European regulators have given a green light to St. Jude Medical to market the company’s Libra® and LibraXP™ deep brain stimulation (DBS) systems for treatment of symptoms of Parkinson’s disease. It was just last year when we had two posts about Libra DBS stimulators, as we discussed how these devices are thought to be effective for the treatment of severe cases of bipolar disorder (see this post and this one).
From today’s press release by St. Jude:
The limited launch of these systems in Europe marks St. Jude Medical’s first products in the DBS market.

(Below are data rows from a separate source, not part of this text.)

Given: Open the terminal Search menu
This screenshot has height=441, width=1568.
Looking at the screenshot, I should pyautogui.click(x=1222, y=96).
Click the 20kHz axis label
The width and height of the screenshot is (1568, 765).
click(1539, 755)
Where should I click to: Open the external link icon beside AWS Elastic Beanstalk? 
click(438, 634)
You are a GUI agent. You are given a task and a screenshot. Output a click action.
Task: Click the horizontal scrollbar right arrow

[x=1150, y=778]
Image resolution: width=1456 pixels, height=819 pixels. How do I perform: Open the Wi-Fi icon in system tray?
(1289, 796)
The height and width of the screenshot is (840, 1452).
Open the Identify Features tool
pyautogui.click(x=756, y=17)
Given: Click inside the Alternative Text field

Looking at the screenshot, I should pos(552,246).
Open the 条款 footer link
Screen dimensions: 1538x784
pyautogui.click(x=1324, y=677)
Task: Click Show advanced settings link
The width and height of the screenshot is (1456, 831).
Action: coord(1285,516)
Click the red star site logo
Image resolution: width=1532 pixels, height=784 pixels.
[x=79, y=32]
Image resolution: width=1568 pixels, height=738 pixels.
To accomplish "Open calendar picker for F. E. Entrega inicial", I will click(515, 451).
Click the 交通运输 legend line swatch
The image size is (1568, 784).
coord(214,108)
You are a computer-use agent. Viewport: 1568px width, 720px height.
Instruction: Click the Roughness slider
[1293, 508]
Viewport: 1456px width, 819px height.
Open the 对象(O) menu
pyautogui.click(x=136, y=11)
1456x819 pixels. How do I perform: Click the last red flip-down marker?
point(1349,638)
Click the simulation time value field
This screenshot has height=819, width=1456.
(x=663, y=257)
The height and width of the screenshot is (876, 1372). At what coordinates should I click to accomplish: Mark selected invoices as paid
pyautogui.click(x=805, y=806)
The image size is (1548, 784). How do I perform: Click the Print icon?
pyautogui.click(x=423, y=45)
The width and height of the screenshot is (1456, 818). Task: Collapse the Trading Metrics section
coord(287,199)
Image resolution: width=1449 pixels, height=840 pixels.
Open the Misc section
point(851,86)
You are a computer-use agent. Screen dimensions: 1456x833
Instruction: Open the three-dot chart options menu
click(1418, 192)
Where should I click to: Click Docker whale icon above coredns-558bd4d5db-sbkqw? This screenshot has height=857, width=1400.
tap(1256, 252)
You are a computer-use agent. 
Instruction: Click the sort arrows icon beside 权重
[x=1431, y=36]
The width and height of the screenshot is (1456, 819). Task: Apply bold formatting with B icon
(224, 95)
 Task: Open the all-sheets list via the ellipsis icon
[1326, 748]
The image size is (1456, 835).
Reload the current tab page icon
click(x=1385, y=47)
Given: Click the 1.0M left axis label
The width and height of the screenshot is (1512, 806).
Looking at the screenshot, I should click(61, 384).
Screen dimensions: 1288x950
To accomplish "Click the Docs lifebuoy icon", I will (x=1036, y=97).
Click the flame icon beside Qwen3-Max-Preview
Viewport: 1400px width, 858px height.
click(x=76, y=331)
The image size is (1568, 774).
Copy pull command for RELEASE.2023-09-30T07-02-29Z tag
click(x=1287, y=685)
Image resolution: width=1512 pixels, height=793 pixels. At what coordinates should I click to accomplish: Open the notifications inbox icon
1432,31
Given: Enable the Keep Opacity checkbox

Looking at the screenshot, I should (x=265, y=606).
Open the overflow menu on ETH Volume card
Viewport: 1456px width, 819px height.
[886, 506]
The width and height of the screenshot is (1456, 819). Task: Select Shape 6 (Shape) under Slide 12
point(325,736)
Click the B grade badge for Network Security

The Libra DBS systems function in a manner similar to a heart pacemaker by delivering mild electrical pulses from an implanted device to stimulate structures in the brain that are involved in muscle and movement control. Stimulation is delivered to one of two regions in the brain known as the subthalamic nucleus (STN) or the globus pallidus interna (GPi) to influence nerve cell activity in these regions.
"The approval of our first deep brain stimulation system represents the fulfillment of a milestone for St. Jude Medical as we continue to deliver on our promise to develop therapies to treat neurological conditions," said Chris Chavez, president of the St. Jude Medical Neuromodulation Division.
The Libra and LibraXP neurostimulators are constant current devices that feature the largest battery capacity of any DBS device in their class, which may maximize the time between device replacement procedures. This therapy can be non-invasively adjusted by a clinician to meet individual patient needs.
"We have a long history in the development of neurostimulation therapies with more than 45,000 people implanted with our devices for chronic pain," adds Chavez. "We look forward to providing physicians with this innovative deep brain stimulation system that allows them to better control the symptoms of this debilitating disease."
Parkinson’s disease affects an estimated 6.3 million people worldwide, according to the European Parkinson’s Disease Association. Research suggests that men are two to three times more likely to be diagnosed with the disease than women. The National Parkinson’s Foundation estimates that 1 in every 100 people in the U.S. over the age of 65 has the disease.
A recent study published in the Journal of the American Medical Association concluded that DBS was a more effective treatment than best medical therapy for the management of moderate to severe Parkinson’s disease.
St. Jude Medical is also currently developing new DBS applications to address a growing list of neurological disorders. Clinical studies are underway in the U.S. for depression, Parkinson’s disease and essential tremor.